Planejada desde há muitas décadas, no seio de think tanks de esquerda e organismos internacionais, essa operação se desenrola, até agora, em seis fronts simultâneos, articulados para muito além do que as vítimas de seus ataques podem enxergar no momento:
1) A ocupação de fazendas pelos “sem terra”.
2) A ocupação de propriedades urbanas pelos “sem teto”.
3) A transferência de vastas porções de território para as “nações indígenas”, imunes à ação do Estado brasileiro e prontas a declarar sua independência.
4) A desapropriação de casas e terrenos pelos autodeclarados “quilombolas”.
5) A abertura de territórios livres entregues ao domínio de narcotraficantes associados às Farc, vacinados contra toda ação policial.
6) A compra de imensas faixas de terra por estatais chinesas, por agentes da máfia russa (que é o próprio establishment russo) e por milionários árabes com possíveis vínculos com o terrorismo internacional.
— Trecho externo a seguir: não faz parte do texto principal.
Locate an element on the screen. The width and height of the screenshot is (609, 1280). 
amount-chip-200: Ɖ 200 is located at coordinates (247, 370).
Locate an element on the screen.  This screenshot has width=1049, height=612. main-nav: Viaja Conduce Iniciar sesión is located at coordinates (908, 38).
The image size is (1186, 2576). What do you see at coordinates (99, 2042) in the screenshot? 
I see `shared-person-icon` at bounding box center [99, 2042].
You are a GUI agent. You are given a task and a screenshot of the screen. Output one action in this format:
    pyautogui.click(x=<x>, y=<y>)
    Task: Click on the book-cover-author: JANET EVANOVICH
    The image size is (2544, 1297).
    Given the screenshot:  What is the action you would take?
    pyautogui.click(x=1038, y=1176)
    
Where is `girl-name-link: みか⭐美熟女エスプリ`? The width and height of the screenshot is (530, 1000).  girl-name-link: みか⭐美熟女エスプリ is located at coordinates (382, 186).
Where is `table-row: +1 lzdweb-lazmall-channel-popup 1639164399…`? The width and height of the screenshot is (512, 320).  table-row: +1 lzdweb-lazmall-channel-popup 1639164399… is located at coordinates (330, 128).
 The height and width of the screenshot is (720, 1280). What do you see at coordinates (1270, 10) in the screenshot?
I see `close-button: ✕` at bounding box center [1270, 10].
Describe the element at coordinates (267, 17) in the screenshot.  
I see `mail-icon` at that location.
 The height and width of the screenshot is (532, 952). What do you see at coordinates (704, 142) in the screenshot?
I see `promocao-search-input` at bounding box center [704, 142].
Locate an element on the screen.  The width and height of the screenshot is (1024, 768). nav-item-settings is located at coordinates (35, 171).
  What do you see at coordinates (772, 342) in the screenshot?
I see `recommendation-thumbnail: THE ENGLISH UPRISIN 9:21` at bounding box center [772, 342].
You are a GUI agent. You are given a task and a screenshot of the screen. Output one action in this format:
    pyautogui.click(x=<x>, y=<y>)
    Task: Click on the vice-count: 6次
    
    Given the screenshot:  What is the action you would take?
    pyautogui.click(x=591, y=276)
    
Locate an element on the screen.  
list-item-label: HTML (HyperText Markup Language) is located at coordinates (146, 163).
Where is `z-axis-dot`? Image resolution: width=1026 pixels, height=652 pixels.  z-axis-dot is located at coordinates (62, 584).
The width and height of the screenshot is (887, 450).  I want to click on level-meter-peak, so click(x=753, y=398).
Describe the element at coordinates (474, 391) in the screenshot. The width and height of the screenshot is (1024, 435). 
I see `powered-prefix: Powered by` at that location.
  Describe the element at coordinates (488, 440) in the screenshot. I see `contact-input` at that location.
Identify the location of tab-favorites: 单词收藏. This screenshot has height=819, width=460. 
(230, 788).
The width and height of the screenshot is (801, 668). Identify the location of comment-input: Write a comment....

Façam as contas da extensão já transferida, avaliem os planos de expansão traçados para os próximos anos, e entenderão que o Brasil já tem uma nova classe dominante, ainda espalhada e amorfa em aparência, mas muito bem articulada, como força histórica, no plano estratégico mais vasto. Para qualquer estrategista revolucionário, mesmo chinfrim, a conexão ao menos teórica desses seis pontos é um requisito primário, óbvio e indispensável. E, hoje em dia, a correspondente articulação prática já em ação pode ser facilmente reconstituída, com um pouco de paciência, juntando os pontos entre as entidades envolvidas e desenhando a trama de suas conexões internacionais – um estudo que qualquer analista estratégico medianamente responsável sabe ser a condição inicial de qualquer diagnóstico da situação.
Para as vítimas do processo, no entanto, a mera hipótese dessa articulação parece tão complexa e diabólica que, por medo de ficar com medo, preferem rejeitá-la mediante o apelo irracional, mas infalível, ao chavão prêt-à-porter : “É teoria da conspiração.”